致死率の高いウイルスを選んだのは、確実に研究員を死なせるためのほかに、感染の拡大を防ぐ目的もあった。

ウイルスは宿主がいないと長く生きられない。感染した者が次の生物に接触するまでに息絶えれば、同時にウイルスも死滅する。

つまりそれは、致死率が高いウイルスほど感染力は低いことを意味していた。特に、こんな山奥の研究所に来る人間などまずいない。 一週間もすれば、広がる前に全てのウイルスは消滅しているだろう。

会議室に入ったハルは研究者たちの目の前で感染する死をばらまいた。実験でハルとミハエルは免疫ができているので、万が一感染しても問題は無い。

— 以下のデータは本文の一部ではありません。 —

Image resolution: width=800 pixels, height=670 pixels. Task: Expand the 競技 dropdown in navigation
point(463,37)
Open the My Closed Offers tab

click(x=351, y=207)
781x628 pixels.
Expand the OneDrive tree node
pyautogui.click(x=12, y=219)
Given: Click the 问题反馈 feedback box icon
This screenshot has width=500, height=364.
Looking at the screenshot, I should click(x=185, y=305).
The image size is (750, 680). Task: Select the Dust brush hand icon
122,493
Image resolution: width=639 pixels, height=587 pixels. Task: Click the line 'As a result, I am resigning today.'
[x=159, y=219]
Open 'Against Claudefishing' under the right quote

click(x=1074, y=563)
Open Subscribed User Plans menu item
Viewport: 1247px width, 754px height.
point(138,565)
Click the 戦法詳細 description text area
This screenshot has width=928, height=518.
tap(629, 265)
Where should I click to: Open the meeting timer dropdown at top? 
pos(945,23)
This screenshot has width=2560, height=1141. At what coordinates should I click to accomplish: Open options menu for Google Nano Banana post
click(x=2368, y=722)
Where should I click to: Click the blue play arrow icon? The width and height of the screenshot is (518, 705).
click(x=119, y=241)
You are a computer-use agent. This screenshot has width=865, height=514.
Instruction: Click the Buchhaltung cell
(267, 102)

状況が理解できず、間抜けな顔を ている研究員たちを横目に、ハルは立ち去った。


その後は……。



『・・・これが真相よ』

説明を終え、今考えてみれば当時の計画には所々、粗が目立ったなとハルは思った。

『質問に答えたわよ。もういいかしら?』

『いや、まだだ。もう一つ、どうしても聞かなければならないことがある』

『何かしら?』

ミハエルの目が鋭くなる。

『脱走しているとき、君はこう言った。

「この後だけど、私も一緒に・・・」

『あの言葉はどういう意味だ? ボクはあの時、嫌な予感がしてとっさに話を逸らしたんだ』

ハルの心拍が上がった。

聞かれていた。

「家族の元に帰れるね」と言った彼の笑顔は作られたものだったのだ。

『おかしいと思ったんだ。ボクは君ほどじゃないけど耳がいい。実験で会うたびに、君の声質が変わっていることに気になった。奥歯の所に詰めていた粉を少しずつ使っていたから、息の当たる面積が変わってわずかに声が変わる・・・』

『それがどうかしたのかしら? その粉はパスワードを解析するために使ったと説明したはず』

『問題はその後だよ。君が二回目の帰郷を終えてボクと再開した時、声は元に戻っていた。 これはまた奥歯に何かを仕組んでいたことを表している。あの時、君は一体、何を口に入れていた? 粉はもう必要なかっただろ?』

『・・・』

ここまでばれては仕方ない。ハルはそう考え、解答を提示した。 悪魔のメッセージを彼の脳内に送信する。

『毒薬よ。トリカブトの毒』

『何のためだ? ウイルスが失敗した時の保険じゃないな。量も少なすぎるし、動く人間に投与するのは難しい。・・・考えたくないけど、僕に関係しているね?』

ミハエルの顔はさらに険しくなった。

『そうよ。あなたの想像通り、私はあなたと一緒にあなたの母国であるロシアに行くつもりだった。毒薬はその後に必要だった・・・』

計画通り機関を脱出したハルは次の行動に移った。今は無き自宅にあった本を読み、海外の知識も得られた。

ミハエルと日本を離れて彼の家に行き、彼を惑わす存在を処分しようとしたが、結局その計画は実現できなかった。